■ **RECORDS SHOWN**

★ ★ ★ ★ ★ ★ ★

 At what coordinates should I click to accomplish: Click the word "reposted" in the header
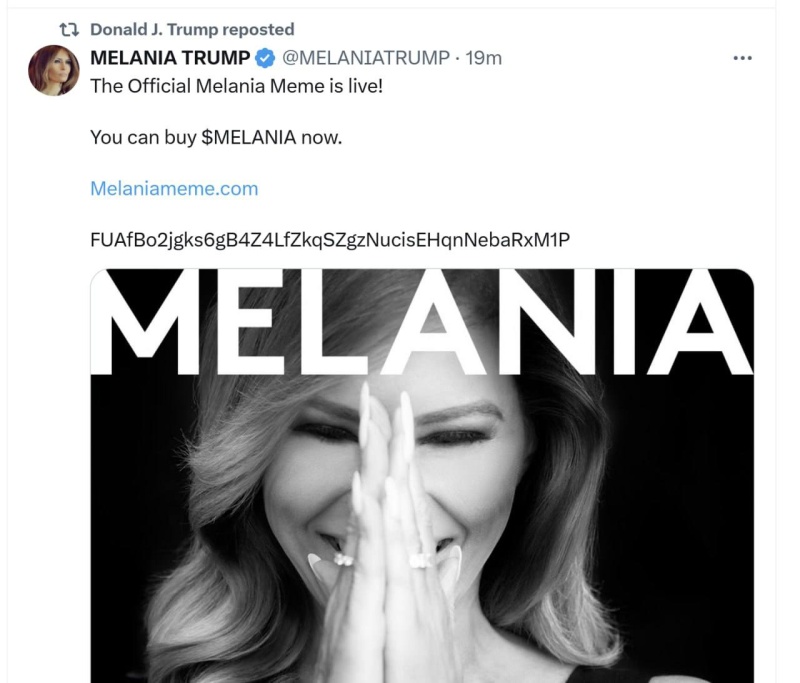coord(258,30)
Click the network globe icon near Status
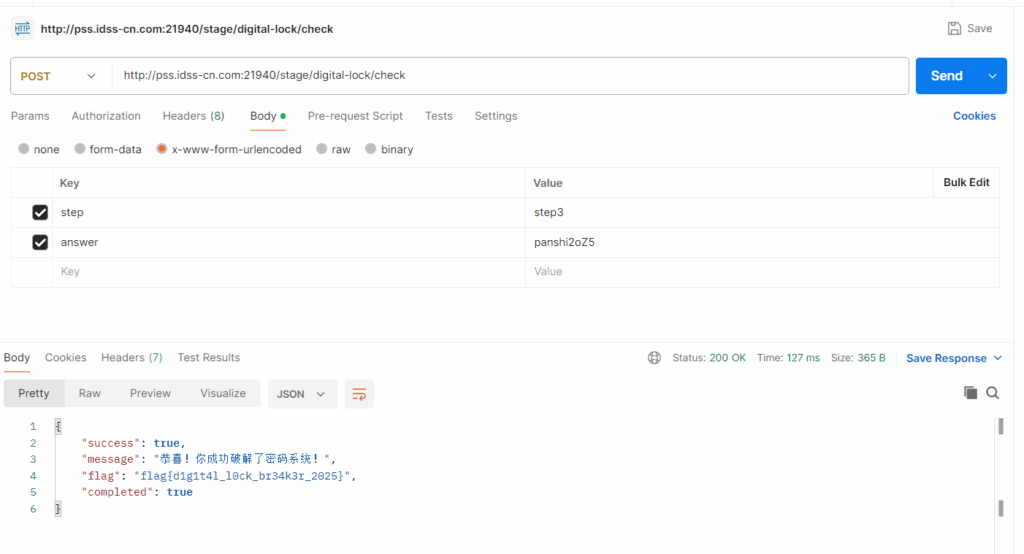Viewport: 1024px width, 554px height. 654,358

★ ★ ★ ★ ★ ★ ★

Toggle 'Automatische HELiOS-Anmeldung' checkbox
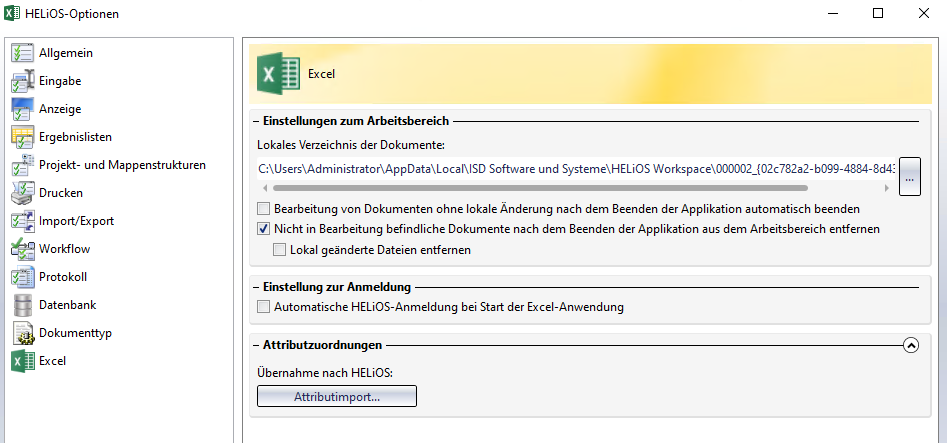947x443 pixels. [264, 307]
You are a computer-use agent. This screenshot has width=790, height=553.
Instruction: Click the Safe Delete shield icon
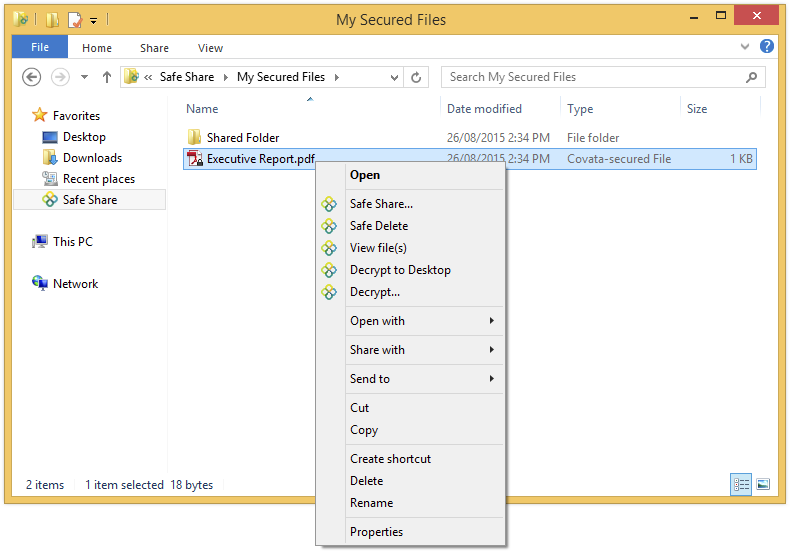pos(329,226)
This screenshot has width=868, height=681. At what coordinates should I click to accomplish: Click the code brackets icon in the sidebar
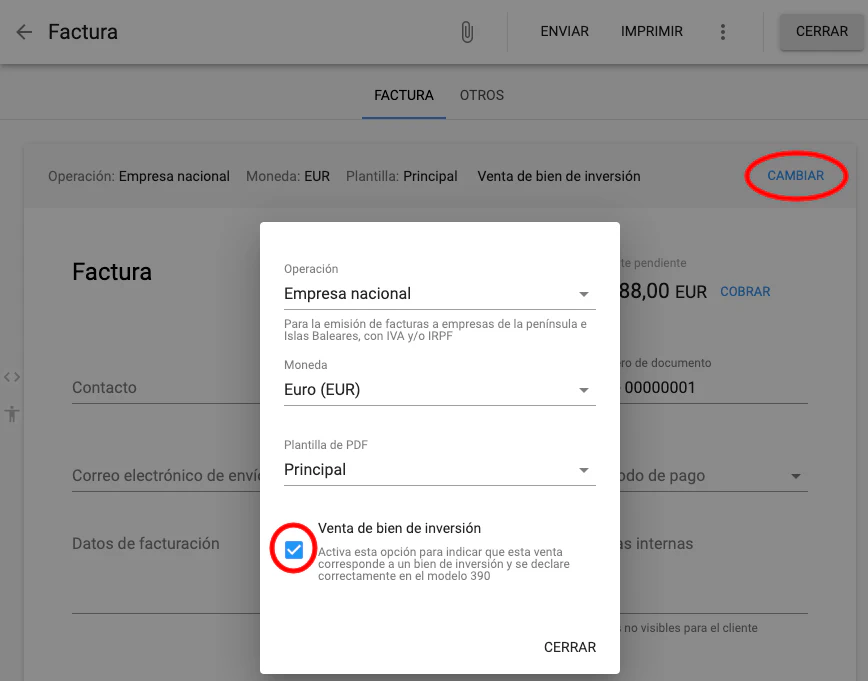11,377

★ ★ ★ ★ ★ ★ ★

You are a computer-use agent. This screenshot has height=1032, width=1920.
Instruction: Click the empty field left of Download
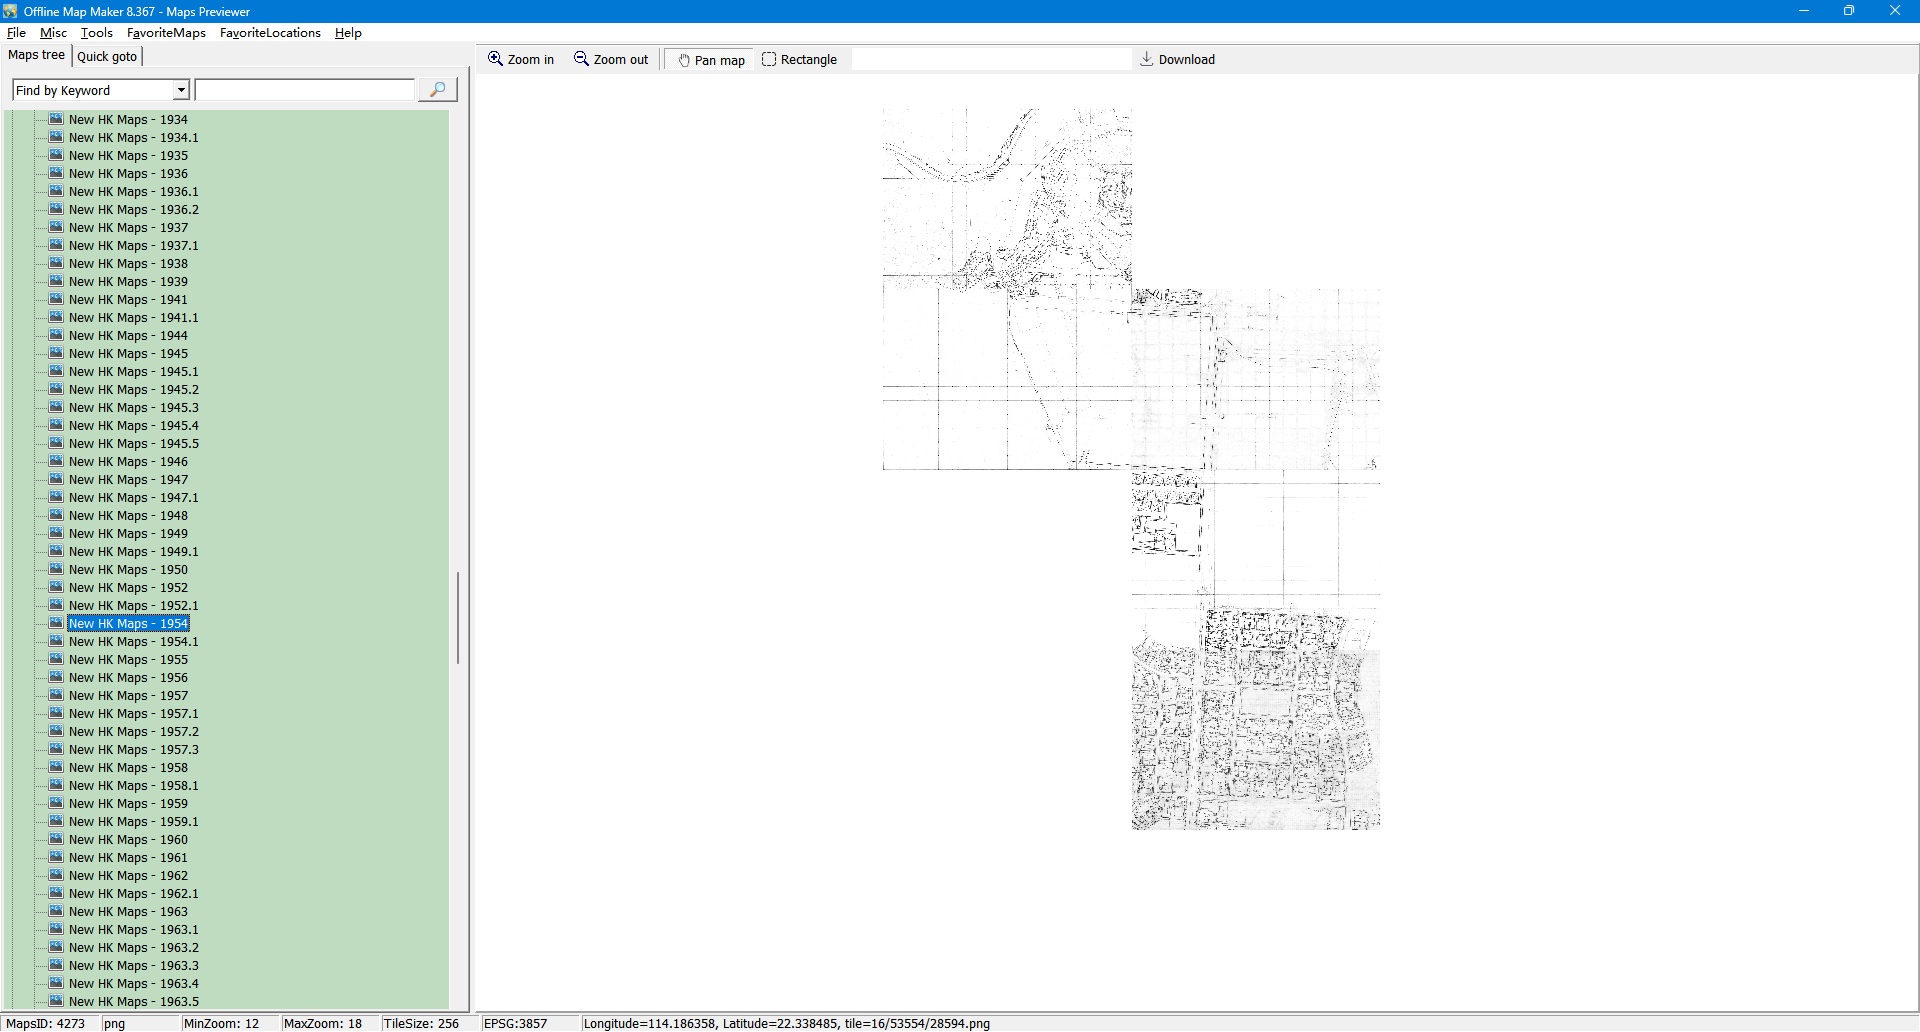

★ ★ ★ ★ ★ ★ ★

■ **TASK ITEM**
Go through the listing above and find each line that contains "agent", then copy it.

■ **RESULT OF THIS TASK**
You are a computer-use agent. This screenshot has width=790, height=553.
You are a computer-use agent. This screenshot has height=1032, width=1920.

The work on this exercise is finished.